■ **TASK BRIEF**
All of the lines below should be copied word for word.
RECORDS SHOWN: Begin
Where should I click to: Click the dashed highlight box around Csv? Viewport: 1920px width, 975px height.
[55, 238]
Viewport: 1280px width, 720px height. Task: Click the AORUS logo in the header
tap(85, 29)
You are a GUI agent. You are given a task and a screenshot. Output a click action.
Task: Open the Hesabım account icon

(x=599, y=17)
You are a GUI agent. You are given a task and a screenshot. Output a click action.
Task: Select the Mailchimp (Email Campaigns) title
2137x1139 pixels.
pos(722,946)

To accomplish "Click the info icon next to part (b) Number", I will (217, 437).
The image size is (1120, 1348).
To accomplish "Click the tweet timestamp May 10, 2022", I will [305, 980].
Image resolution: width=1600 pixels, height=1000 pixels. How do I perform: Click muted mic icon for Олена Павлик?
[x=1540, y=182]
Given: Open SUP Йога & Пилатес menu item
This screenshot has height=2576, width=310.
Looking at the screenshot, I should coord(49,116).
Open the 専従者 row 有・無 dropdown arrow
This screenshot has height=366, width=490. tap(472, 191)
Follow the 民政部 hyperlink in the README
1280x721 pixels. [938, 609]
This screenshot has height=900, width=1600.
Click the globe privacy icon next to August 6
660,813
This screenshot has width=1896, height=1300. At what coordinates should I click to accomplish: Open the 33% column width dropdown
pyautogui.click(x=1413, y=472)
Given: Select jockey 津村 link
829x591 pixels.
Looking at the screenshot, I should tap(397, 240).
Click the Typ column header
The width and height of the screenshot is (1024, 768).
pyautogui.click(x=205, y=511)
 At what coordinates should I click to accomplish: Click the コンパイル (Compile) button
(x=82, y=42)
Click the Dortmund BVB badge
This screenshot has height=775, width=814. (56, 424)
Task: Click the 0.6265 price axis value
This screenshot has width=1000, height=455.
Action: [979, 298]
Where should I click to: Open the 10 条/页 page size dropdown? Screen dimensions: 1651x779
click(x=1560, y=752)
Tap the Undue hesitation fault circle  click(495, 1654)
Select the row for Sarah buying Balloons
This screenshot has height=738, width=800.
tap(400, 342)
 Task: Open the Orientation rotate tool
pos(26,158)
RECORDS SHOWN: End
■ **SOLUTION FOR THIS TASK**
Where should I click to: Click the dashed highlight box around Csv? Viewport: 1920px width, 975px height.
[55, 238]
Viewport: 1280px width, 720px height. Task: Click the AORUS logo in the header
tap(85, 29)
You are a GUI agent. You are given a task and a screenshot. Output a click action.
Task: Open the Hesabım account icon

(x=599, y=17)
You are a GUI agent. You are given a task and a screenshot. Output a click action.
Task: Select the Mailchimp (Email Campaigns) title
2137x1139 pixels.
pos(722,946)

To accomplish "Click the info icon next to part (b) Number", I will (217, 437).
The image size is (1120, 1348).
To accomplish "Click the tweet timestamp May 10, 2022", I will [305, 980].
Image resolution: width=1600 pixels, height=1000 pixels. How do I perform: Click muted mic icon for Олена Павлик?
[x=1540, y=182]
Given: Open SUP Йога & Пилатес menu item
This screenshot has height=2576, width=310.
Looking at the screenshot, I should coord(49,116).
Open the 専従者 row 有・無 dropdown arrow
This screenshot has height=366, width=490. tap(472, 191)
Follow the 民政部 hyperlink in the README
1280x721 pixels. [938, 609]
This screenshot has height=900, width=1600.
Click the globe privacy icon next to August 6
660,813
This screenshot has width=1896, height=1300. At what coordinates should I click to accomplish: Open the 33% column width dropdown
pyautogui.click(x=1413, y=472)
Given: Select jockey 津村 link
829x591 pixels.
Looking at the screenshot, I should tap(397, 240).
Click the Typ column header
The width and height of the screenshot is (1024, 768).
pyautogui.click(x=205, y=511)
 At what coordinates should I click to accomplish: Click the コンパイル (Compile) button
(x=82, y=42)
Click the Dortmund BVB badge
This screenshot has height=775, width=814. (56, 424)
Task: Click the 0.6265 price axis value
This screenshot has width=1000, height=455.
Action: [979, 298]
Where should I click to: Open the 10 条/页 page size dropdown? Screen dimensions: 1651x779
click(x=1560, y=752)
Tap the Undue hesitation fault circle  click(495, 1654)
Select the row for Sarah buying Balloons
This screenshot has height=738, width=800.
tap(400, 342)
 Task: Open the Orientation rotate tool
pos(26,158)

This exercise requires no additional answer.